Rewrite the material from the line with "The height and" to the line with "(x=313, y=156)", both ends included, as a JSON list of strings with one string per line and no blank lines.

STORED DATA:
----------------

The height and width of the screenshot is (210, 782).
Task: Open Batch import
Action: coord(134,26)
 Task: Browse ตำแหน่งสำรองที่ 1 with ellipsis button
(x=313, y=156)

----------------

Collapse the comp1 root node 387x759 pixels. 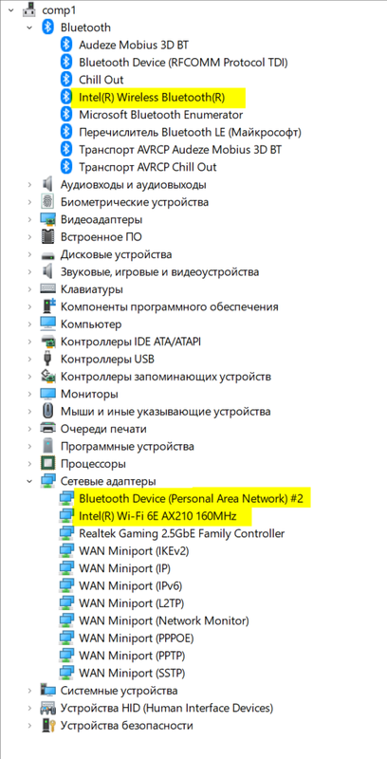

----------------

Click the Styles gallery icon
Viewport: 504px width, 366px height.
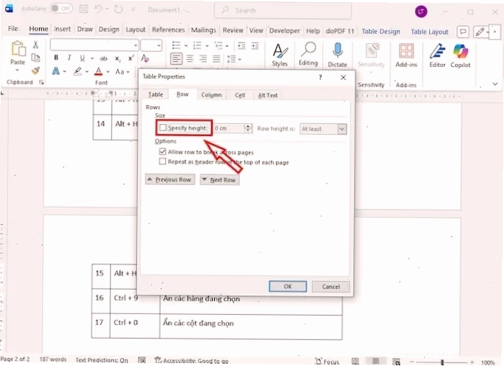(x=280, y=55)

----------------

ANSWER BELOW:
[
  "The height and width of the screenshot is (210, 782).",
  "Task: Open Batch import",
  "Action: coord(134,26)",
  " Task: Browse ตำแหน่งสำรองที่ 1 with ellipsis button",
  "(x=313, y=156)"
]